Step Up club extends science opportunities to younger students


Emma Ka

Officers of the Step Up club present all the STEM courses offered at Amador and give advice to members interested in taking them.

Emma Ka, Staff Writer

This year, as part of their mission to promote gender equality in STEM, Amador Valley Step Up is organizing a contest for elementary and middle school students. The club hopes to foster an interest in science early on by inviting those interested to create a video or presentation about any science subject, current event, or recent development. 

“I attended a lot of math and computer science competitions when I was in middle school. However, I noticed the disparity between the number of women and men and definitely felt more left out. I remember being unable to join a group during the team competition for Mathcounts since the boys wanted other boys who were the same ‘level,’” said Joanna Zhu (‘22), President of Step Up.

AV Step Up was started in 2019 in an effort to inspire young women to pursue careers in STEM and to overcome the underrepresentation they face in the field. Traditionally, the club holds an annual competition in April called Girls Mathletics, inviting girls to solve challenging questions in both individual and team rounds. However, as they wanted to preserve safe COVID-19 health guidelines this year, they opted for an online contest instead.

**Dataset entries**

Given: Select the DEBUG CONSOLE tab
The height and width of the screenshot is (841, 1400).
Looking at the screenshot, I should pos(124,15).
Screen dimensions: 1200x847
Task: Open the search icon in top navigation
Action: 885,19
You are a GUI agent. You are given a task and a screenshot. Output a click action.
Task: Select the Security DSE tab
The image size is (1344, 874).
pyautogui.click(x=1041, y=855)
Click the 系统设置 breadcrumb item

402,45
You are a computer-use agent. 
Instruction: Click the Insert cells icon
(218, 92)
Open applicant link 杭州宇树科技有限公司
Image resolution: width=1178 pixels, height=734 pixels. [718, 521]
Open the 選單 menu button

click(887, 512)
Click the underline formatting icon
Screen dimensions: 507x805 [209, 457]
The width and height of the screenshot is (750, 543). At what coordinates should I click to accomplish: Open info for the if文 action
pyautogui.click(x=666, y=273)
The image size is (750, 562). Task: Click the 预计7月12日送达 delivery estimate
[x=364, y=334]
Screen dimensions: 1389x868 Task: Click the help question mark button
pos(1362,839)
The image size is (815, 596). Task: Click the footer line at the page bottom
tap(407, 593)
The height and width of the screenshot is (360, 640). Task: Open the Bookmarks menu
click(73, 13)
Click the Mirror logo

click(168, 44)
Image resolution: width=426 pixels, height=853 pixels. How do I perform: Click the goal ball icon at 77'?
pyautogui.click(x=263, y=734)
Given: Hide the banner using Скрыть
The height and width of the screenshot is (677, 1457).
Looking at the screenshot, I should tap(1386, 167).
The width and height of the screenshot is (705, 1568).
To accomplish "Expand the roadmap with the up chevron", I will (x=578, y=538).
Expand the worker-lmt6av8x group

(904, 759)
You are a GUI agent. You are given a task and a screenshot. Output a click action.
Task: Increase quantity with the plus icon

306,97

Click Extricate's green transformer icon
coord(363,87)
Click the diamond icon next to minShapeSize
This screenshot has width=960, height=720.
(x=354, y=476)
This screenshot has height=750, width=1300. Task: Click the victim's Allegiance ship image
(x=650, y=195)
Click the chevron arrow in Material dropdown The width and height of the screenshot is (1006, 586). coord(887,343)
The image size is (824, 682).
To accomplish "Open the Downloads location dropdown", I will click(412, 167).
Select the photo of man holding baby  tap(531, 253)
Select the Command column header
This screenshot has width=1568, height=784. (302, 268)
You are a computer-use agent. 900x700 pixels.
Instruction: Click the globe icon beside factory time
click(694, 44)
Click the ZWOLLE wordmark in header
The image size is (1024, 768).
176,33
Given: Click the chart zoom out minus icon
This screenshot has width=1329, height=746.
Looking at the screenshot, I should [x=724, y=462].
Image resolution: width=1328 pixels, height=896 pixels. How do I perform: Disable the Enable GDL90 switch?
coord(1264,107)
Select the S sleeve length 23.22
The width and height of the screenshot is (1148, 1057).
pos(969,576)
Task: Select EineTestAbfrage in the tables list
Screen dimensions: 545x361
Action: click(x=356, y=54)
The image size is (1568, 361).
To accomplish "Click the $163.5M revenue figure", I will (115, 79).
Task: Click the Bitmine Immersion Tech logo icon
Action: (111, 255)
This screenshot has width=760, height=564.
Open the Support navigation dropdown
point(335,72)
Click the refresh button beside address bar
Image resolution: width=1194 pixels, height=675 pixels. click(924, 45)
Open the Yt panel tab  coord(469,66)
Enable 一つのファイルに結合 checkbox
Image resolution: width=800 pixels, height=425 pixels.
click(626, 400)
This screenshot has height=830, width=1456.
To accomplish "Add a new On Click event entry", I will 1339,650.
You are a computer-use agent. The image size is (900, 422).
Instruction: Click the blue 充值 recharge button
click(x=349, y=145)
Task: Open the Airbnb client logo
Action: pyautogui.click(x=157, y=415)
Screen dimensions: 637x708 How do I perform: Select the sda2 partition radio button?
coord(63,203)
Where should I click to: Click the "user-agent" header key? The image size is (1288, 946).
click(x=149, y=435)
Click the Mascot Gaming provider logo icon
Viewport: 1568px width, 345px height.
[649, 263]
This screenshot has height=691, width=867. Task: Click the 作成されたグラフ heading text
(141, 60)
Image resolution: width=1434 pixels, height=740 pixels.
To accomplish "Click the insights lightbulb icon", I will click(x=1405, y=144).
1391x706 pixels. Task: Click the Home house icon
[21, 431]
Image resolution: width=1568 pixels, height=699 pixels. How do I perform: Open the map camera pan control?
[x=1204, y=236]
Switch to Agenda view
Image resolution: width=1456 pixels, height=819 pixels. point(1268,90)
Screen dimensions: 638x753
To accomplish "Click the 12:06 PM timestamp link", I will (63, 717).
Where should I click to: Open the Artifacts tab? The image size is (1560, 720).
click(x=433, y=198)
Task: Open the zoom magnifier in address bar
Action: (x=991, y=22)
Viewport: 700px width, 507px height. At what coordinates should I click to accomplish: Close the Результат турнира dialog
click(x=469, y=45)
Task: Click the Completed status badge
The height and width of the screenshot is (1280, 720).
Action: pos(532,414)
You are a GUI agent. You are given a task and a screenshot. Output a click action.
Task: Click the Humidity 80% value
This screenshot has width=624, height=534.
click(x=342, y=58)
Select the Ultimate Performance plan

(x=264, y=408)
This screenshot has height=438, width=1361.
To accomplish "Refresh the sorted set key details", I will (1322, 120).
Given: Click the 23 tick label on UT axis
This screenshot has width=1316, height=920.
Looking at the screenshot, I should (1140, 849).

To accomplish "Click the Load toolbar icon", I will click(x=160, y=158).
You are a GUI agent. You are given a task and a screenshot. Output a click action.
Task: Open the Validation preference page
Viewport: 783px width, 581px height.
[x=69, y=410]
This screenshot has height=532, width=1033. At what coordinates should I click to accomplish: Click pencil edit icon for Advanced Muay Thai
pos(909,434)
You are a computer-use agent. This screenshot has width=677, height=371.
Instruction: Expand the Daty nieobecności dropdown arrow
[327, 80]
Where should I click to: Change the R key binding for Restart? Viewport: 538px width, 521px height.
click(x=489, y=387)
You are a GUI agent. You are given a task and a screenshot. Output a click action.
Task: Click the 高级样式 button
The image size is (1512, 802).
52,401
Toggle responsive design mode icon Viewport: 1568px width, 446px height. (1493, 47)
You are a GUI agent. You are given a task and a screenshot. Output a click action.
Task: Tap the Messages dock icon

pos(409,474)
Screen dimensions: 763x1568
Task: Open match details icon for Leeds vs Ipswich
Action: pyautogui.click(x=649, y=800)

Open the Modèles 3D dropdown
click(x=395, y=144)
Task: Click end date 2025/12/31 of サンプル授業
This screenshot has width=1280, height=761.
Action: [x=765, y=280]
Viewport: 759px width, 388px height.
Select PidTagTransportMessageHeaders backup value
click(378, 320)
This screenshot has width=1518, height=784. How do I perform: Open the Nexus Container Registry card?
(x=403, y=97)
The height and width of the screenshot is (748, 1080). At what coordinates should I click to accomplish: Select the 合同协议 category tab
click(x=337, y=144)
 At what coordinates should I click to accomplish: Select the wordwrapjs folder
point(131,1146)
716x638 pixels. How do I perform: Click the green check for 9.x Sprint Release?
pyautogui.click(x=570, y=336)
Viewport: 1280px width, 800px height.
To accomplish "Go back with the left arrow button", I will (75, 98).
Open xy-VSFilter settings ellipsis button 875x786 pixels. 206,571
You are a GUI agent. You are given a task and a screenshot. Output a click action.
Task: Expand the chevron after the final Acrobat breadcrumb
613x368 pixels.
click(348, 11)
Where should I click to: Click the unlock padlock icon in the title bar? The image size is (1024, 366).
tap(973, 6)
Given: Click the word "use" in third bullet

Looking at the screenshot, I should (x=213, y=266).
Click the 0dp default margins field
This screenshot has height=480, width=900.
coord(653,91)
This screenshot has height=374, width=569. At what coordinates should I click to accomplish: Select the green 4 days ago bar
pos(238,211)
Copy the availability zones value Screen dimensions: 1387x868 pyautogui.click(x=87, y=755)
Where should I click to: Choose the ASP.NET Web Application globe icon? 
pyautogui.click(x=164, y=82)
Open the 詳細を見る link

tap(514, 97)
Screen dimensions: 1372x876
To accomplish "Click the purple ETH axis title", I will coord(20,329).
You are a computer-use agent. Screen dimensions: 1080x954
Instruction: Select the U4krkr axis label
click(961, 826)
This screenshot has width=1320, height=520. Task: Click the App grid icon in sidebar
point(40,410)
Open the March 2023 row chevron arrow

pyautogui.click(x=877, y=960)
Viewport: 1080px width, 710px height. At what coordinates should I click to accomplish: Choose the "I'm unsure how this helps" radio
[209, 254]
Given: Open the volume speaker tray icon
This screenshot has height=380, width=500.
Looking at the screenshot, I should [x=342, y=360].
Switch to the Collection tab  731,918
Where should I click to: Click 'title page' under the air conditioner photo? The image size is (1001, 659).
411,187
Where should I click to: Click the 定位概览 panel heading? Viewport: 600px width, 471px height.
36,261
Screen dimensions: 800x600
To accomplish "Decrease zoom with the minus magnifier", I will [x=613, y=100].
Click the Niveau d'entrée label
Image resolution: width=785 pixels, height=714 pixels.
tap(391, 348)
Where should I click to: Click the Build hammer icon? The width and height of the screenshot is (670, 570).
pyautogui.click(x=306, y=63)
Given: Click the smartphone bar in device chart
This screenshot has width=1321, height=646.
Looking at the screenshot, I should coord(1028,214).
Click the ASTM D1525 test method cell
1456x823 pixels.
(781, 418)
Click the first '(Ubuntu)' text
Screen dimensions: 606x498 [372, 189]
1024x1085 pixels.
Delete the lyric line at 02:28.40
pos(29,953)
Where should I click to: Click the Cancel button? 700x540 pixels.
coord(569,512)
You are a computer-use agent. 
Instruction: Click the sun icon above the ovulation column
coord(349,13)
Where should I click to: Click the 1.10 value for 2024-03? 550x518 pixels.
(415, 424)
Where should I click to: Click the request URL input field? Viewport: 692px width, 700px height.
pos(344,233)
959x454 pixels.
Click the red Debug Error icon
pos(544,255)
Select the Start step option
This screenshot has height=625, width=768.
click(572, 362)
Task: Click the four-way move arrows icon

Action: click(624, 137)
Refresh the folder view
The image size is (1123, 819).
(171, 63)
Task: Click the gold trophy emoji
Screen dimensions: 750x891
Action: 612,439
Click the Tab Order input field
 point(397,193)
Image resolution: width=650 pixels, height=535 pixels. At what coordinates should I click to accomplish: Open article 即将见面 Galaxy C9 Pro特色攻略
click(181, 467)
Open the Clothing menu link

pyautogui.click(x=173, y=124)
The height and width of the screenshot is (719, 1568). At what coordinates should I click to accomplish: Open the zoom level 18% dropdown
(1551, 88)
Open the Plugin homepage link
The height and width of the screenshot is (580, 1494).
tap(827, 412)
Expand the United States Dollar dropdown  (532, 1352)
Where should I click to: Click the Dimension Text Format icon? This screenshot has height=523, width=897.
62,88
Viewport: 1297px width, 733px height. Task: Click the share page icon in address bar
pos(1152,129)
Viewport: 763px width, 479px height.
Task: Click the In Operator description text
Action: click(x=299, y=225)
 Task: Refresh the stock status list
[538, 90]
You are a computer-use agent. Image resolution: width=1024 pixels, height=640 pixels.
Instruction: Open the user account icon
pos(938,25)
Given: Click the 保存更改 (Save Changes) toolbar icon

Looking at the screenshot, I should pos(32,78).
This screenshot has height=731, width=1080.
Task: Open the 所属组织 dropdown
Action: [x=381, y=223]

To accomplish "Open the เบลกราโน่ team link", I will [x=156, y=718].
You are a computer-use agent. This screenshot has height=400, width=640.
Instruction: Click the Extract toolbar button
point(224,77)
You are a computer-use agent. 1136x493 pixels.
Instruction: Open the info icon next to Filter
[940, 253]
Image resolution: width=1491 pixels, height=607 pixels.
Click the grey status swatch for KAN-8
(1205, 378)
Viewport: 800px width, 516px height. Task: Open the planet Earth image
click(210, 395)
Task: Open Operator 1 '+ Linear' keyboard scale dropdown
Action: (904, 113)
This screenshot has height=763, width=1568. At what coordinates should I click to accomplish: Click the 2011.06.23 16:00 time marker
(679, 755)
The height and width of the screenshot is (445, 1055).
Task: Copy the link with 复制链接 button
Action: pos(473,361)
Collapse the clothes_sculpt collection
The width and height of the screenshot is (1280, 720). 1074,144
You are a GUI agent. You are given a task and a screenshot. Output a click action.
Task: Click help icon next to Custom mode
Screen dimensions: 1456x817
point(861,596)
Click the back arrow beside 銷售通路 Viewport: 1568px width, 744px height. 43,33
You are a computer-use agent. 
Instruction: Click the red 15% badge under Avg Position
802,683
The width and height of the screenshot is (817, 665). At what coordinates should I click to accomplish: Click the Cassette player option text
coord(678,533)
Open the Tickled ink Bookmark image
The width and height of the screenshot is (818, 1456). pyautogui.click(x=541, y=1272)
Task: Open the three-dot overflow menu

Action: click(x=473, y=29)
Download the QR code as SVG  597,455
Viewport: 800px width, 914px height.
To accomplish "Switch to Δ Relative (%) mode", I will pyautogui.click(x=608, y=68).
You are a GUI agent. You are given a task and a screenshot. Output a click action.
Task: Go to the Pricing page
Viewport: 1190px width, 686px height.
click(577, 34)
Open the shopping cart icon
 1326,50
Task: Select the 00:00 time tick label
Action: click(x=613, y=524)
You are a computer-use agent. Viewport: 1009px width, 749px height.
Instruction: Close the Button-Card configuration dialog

**WORK TASK A**
According to the Step Up club article, in what year was AV Step Up started?
**WORK TASK B**
Pick up the Step Up club article after its final sentence and continue writing it.

**ANSWER SECTION A**
2019

**ANSWER SECTION B**
“I wanted to create a competition that middle-school me would’ve loved and begin building communities for girls and non-binary members starting from a young age,” said Zhu.

Despite significant progress in the development of gender equality, women’s access to education and opportunities in the workforce remain severely limited for STEM. According to the US Bureau of Labor Statistics, women only make up 28% of the workforce — 48% as biological scientists, 25.2% in computer and mathematical occupations, and only 16.5% as engineers. 

“I think as a high school club, we’re doing our part on a local level with these mini projects and contests. It’s a great way for us high school students with similar interests to support each other and also reach out to younger girls. I hope that with all the organizations working towards this goal, we will see an increase in proportions in the future,” said Isabelle Lo (‘23), officer of Step Up.

Aside from providing more opportunities through competitions, AV Step Up also invites empowering female guest speakers and introduces additional opportunities to members such as summer camps and extracurricular activities. All of this is to fulfill their primary goal of creating a safe, supportive community for girls here at Amador. To achieve this, officers and older members of the club seek to build connections with younger students as well. 

“I want to help the next generation of scientists and mathematicians because they’re an integral part of our future, and I wish I had some kind of guidance back then. If they need someone to look to when they feel lost, Step Up is there for them,” said club member Myra Qin (‘23)

Step Up club is an extension of a national program dedicated to providing mentorship and classroom lessons for young women to encourage them to pursue undergraduate physics. Mrs. Barnett Dreyfuss, who teaches AP Physics C here at Amador, is the ambassador program coordinator.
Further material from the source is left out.